After finishing my previous blog I started working on a new article on the subject of performance measurement with micro-benchmarking or perf. Title to be determined 😉
But then I took part in the Standard C++ Foundation Developer survey. And what happend after the survey made me postponing the article and writing the article you are reading now.
You can find a summary of the results on the ISOCPP website. When the summary was published I came across a tweet by Corentin about a post on medium.com about dependency management and a tweet by Bryce Lelbach. So I responded.
So that’s out. Wait, I just created a liability for myself on a difficult subject where everyone has an opinion about. The missing easy dependency manager is bugging me for years already and that is what made me respond to it. Years of frustration got out in this one tweet. But I’m serious, as a community we should solve this. The article of Corentin gives a lot of good starting points. I agree with most of the article.
This part of the standardization process should be studied by SG15 Tooling, chaired by Titus Winters.
Before continuing reading it is advised to read the article by Corentin. I’m not going to repeat him here ;-). It is important that we all understand the difference between a package manager and dependency management. Corentin gives some description of dependency management and to me it is clear that what we need is dependency management and tooling around that. So let’s agree that we talk about dependency management from now on only!

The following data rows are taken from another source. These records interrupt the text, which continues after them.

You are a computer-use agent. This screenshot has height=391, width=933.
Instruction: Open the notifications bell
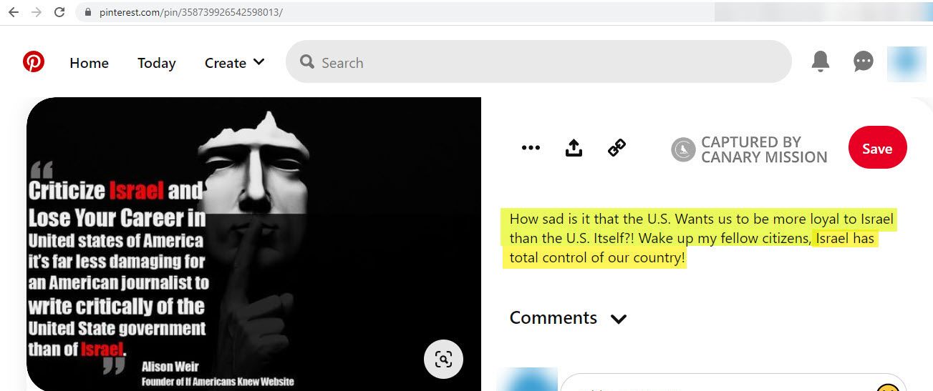pyautogui.click(x=821, y=62)
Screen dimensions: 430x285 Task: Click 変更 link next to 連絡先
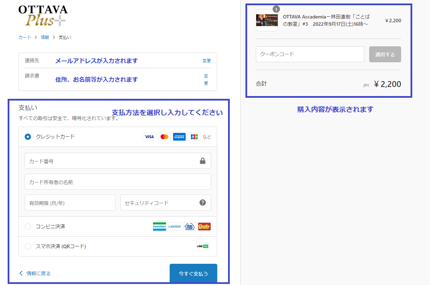206,61
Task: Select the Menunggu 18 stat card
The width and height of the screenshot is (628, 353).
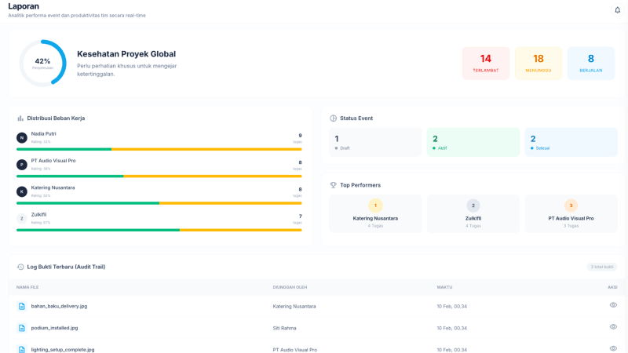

We should not try to build a ‘one and only’ dependency manager for C++. Let’s leave the building to tool builders, just as we do with compilers. The ISO C++ Committee doesn’t build compilers, they build specifications and leave the implementation to compiler builders. In this area the same can be done, except for one part – I will get back to that later. We also shouldn’t try to build a ‘one and only’ build system. We should strive to have the build system builders to implement the dependency specification in their tooling and that is it. Existing build tooling can add the dependency management into their tooling and use the standardized dependency specification. This specification can contain a lot of aspects:
- Libraries these sources depends upon
- Compiler flags needed to successfully compile these sources
- Linker flags needed to successfully link these ‘sources’
- Architectures on which these sources can run without problems
- Preferred compilers for these sources
- Versioning and source information
- Namespace information
This all is still specification (we as a community should align with tool builders to arrive at a specification that they can implement). The only aspect I think is important to create and support centrally is a repository in which sources are stored. The central repository will be used by to tools to download the sources. It goes without saying the these sources must comply to the specification. I agree with Corentin that the repository must be high available and easily duplicated. I also agree that organizations can have their own in-house repository. But I disagree that this should be a commercial industry initiative. The security and reliability is super important for the success of the initiative and therefore it must be under control of the central standardization body. This repository must be the ‘single’ source of truth.
Let’s do it
I really think that dependency management is important for the future of C++ and I’m willing to contribute to that. So Titus, when do we start.